§ **Brief**:
Rewrite the stretch from the line containing "Where should I" through the end of the entries as a Markdown table with the columns Number and Line, one row per line, omitting blank lines. Leave the pictures out of the table.

Item-finding records:
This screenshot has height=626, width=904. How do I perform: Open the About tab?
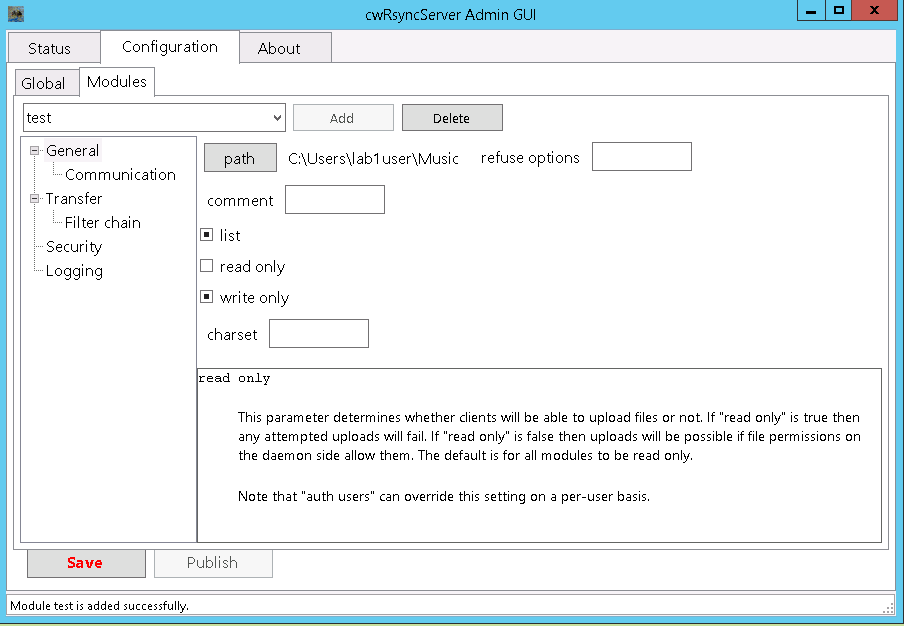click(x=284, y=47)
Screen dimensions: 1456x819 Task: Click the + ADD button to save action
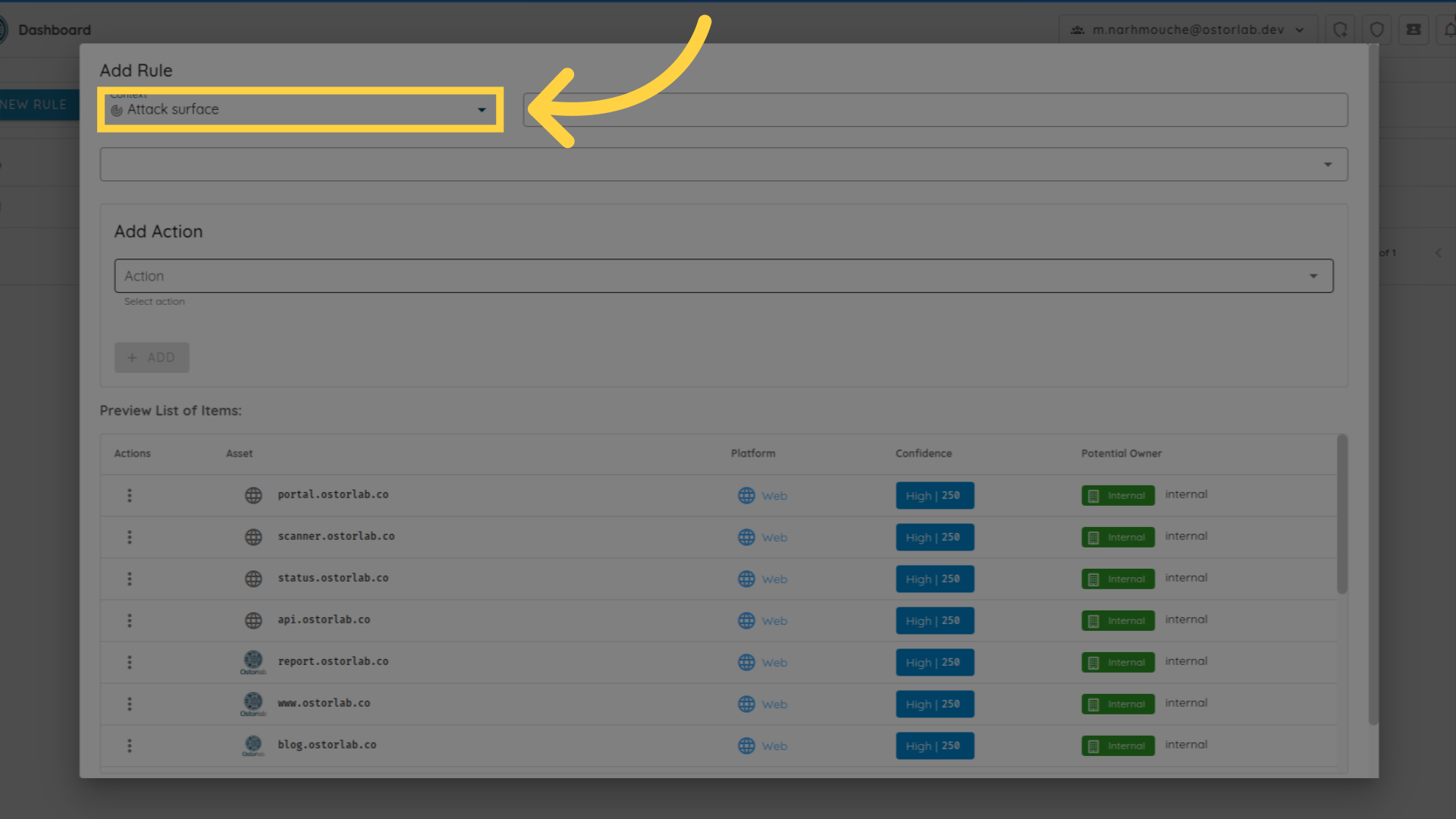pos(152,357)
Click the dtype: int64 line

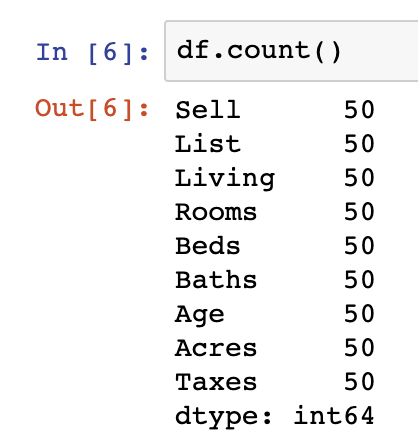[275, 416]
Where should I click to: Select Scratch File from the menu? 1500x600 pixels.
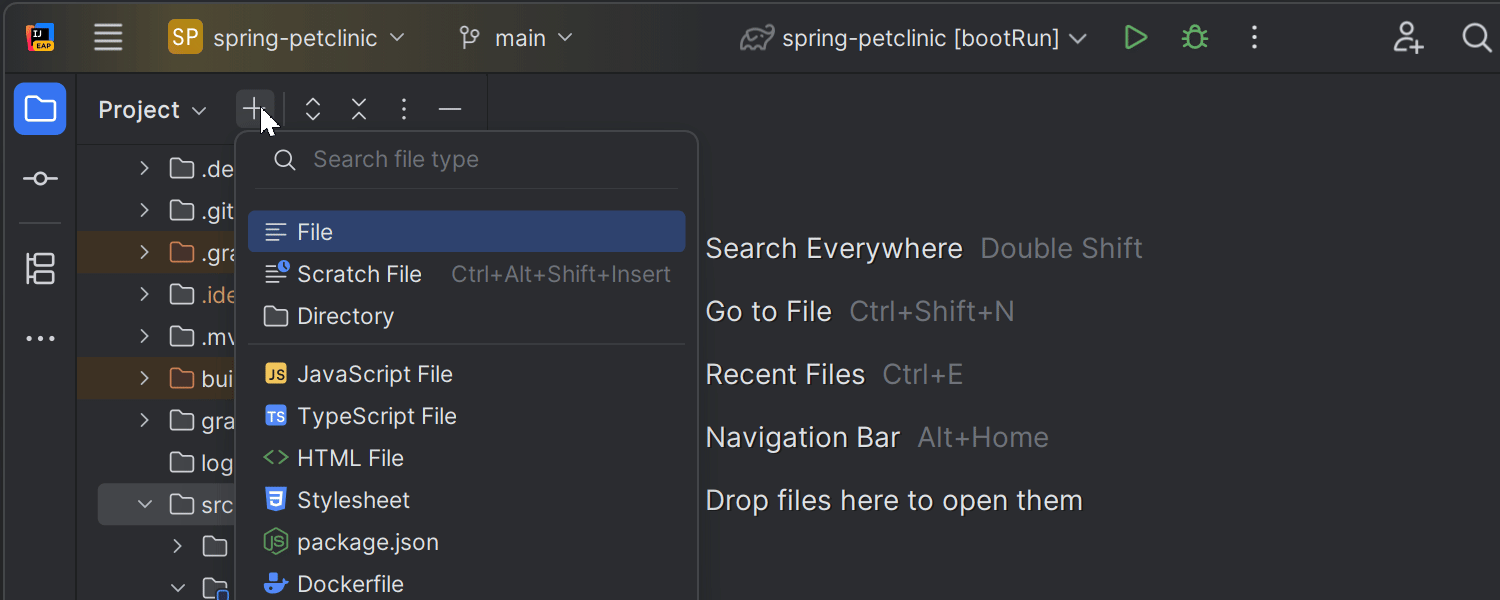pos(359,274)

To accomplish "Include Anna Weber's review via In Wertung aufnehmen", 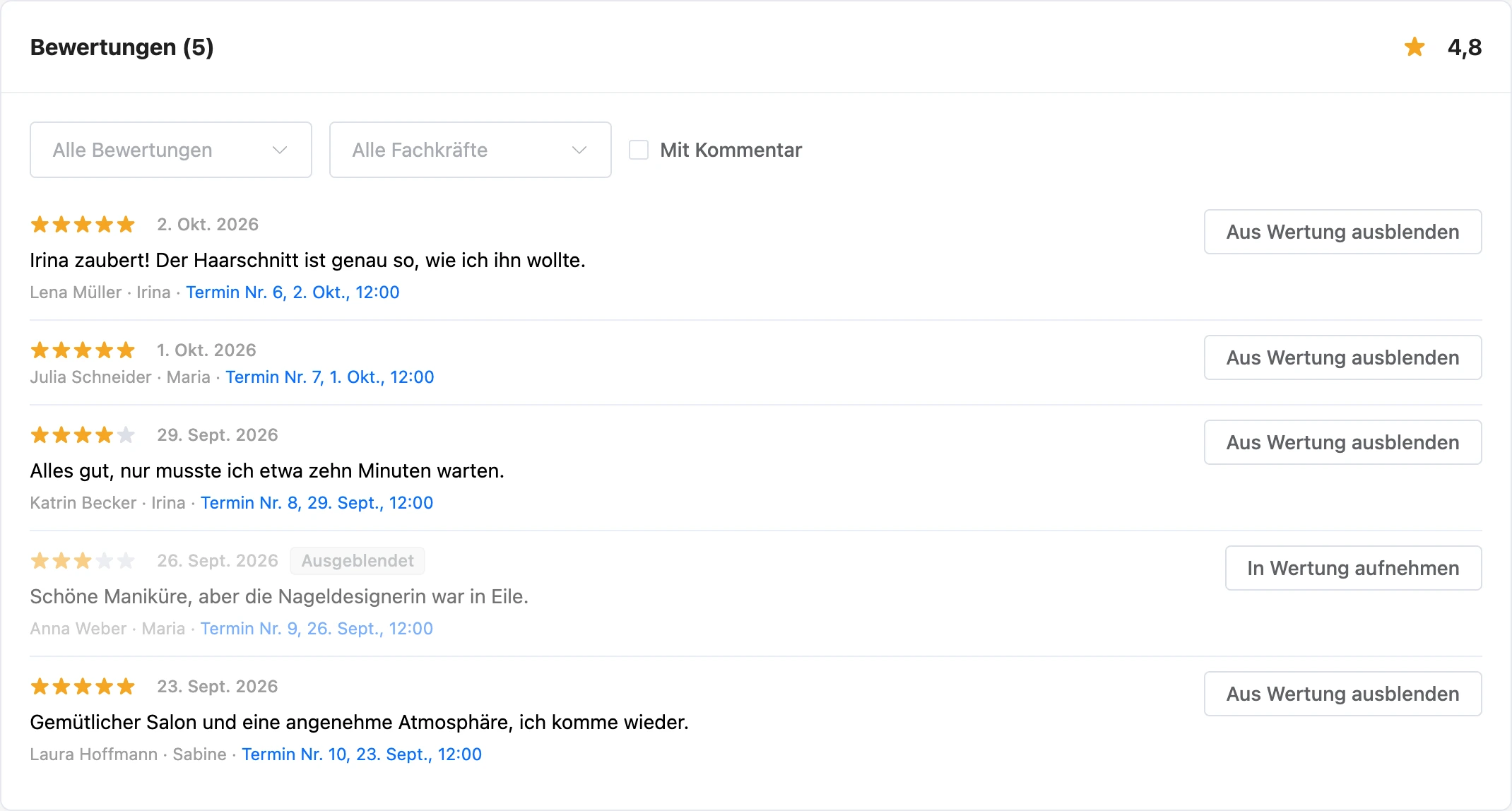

§ **Complete output**:
| Number | Line |
|---|---|
| 1 | Where should I click to: Select Scratch File from the menu? 1500x600 pixels. |
| 2 | pos(359,274) |
| 3 | To accomplish "Include Anna Weber's review via In Wertung aufnehmen",  |